Today, more and more institutions are beginning to recognize the limitations of tests and the ways in which these assumptions have adversely impacted the most marginalized members of our society. Many colleges are now making the SAT optional, and even Harvard dropped its standardized test requirement for 2021.

While these dramatic changes to the American testing landscape reflect the need to maintain social distancing and the exigencies of COVID-19, universities and testing agencies are acknowledging the way tests perpetuate existing social inequalities, finally reckoning with the eugenicist legacy of their origins. Rejecting tests that classify and rank people based on “scientific” measurement is a necessary step in both the viral and racial pandemics we are currently fighting.
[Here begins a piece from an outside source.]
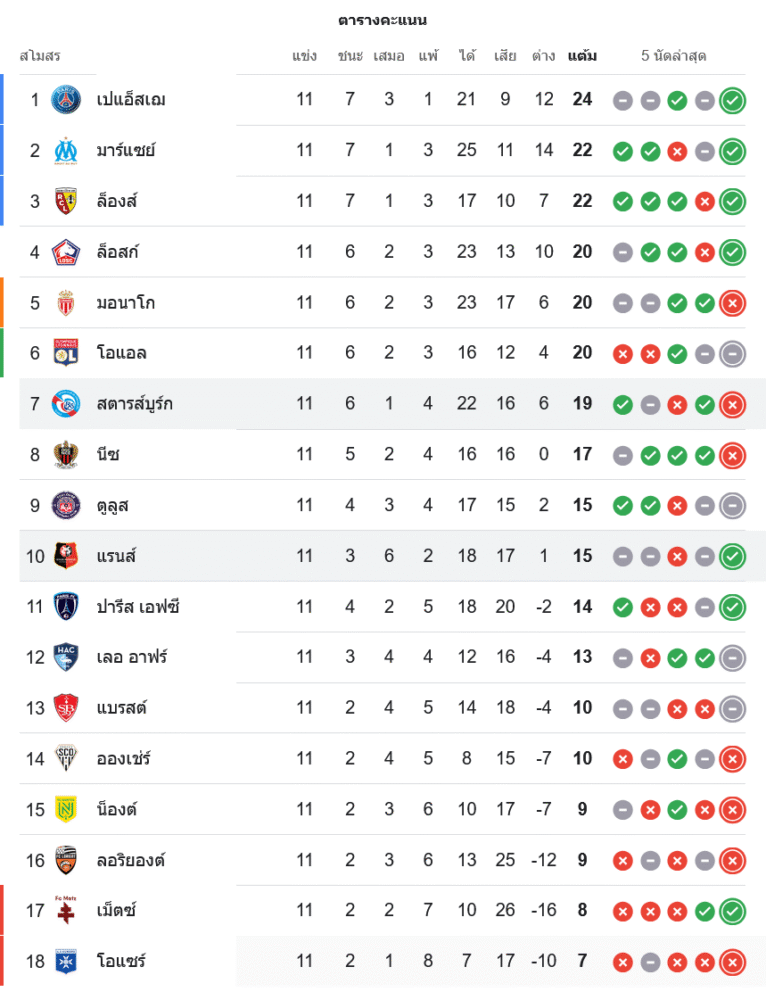766x1000 pixels.
Task: Click the Strasbourg club logo
Action: click(x=66, y=404)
Protecting against the violence of taxonomy requires that educators and administrators find better ways to ensure that opportunities are distributed equitably. Failure to make these changes risks misidentifying the next Einstein. But even more important than finding scientific geniuses, democracy itself is threatened when only part of the population is provided with a strong educational foundation, and when flawed tests are the primary way of distributing opportunity.